Autre exemple : vous annoncez une économie de 18 milliards d'euros sur l'État et ses agences, mais la stabilisation du point d'indice, qui est la première mesure annoncée, n'est pas un tendanciel : ce sera la quatrième année que le point d'indice n'est pas réévalué et il ne s'agit donc pas d'une économie – ce n'en serait une que si vous proposiez de baisser la valeur du point d'indice. Je n'aurai du reste pas la cruauté de vous rappeler les déclarations que vous aviez faites, l'un et l'autre, lorsque nous avions gelé cette valeur en 2011 et 2012 : à tout pécheur miséricorde.

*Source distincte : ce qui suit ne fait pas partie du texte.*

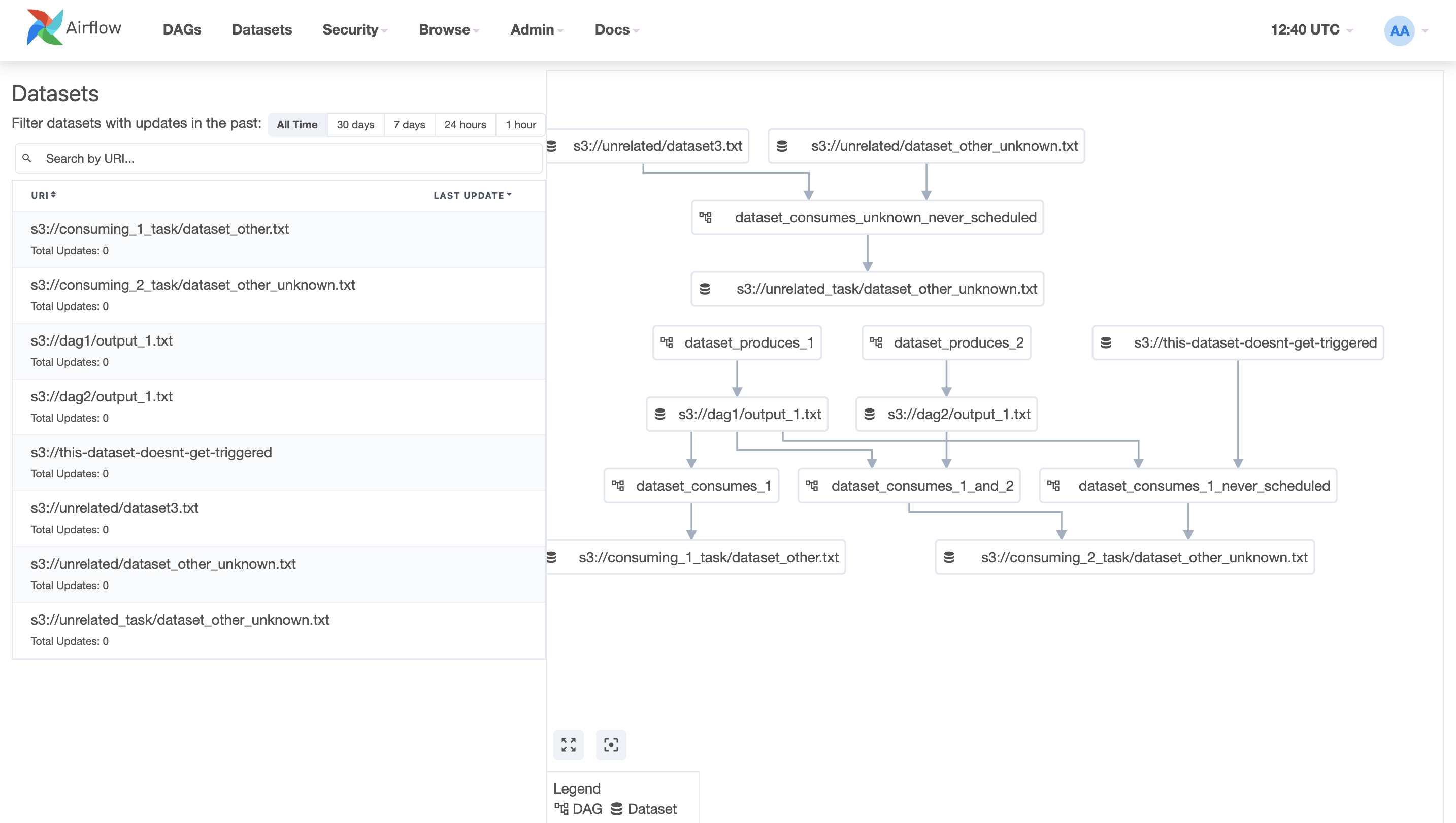This screenshot has width=1456, height=823.
Task: Click the user avatar icon labeled AA
Action: click(x=1398, y=29)
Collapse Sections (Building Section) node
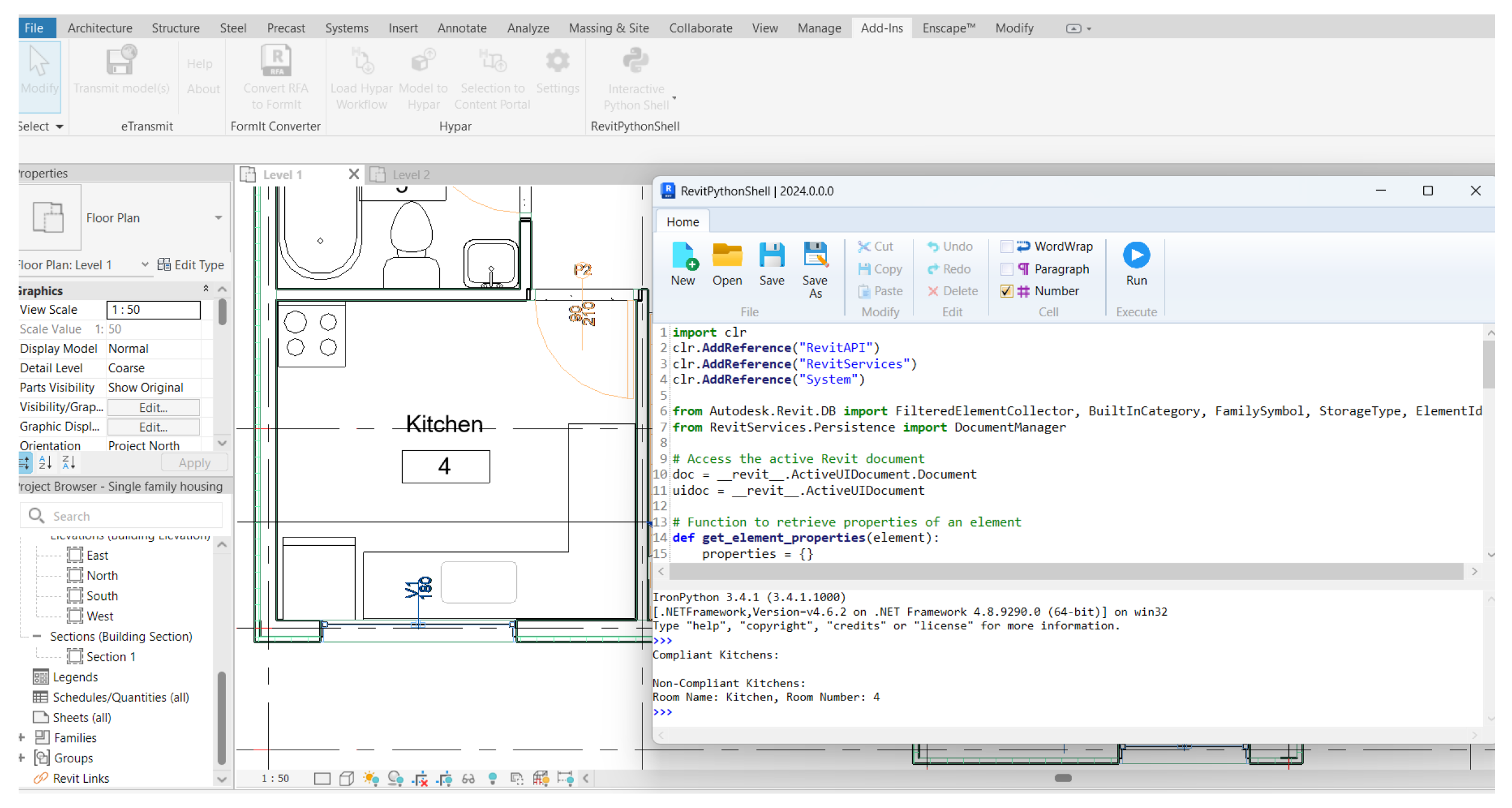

Les collectivités locales sont le seul domaine où les 11 milliards d'euros d'économie annoncés sont réels, car il s'agit bien d'une baisse. Celle-ci portera, selon vos déclarations, sur la seule dotation globale de fonctionnement – DGF –, car la réorganisation territoriale évoquée dans le tableau de la page 5 n'interviendra qu'en 2017 pour les régions et en 2021 pour les départements. Je souligne que cette baisse de 11 milliards d'euros sur 52 milliards représente une baisse d'un peu plus de 20 % en moyenne en trois ans.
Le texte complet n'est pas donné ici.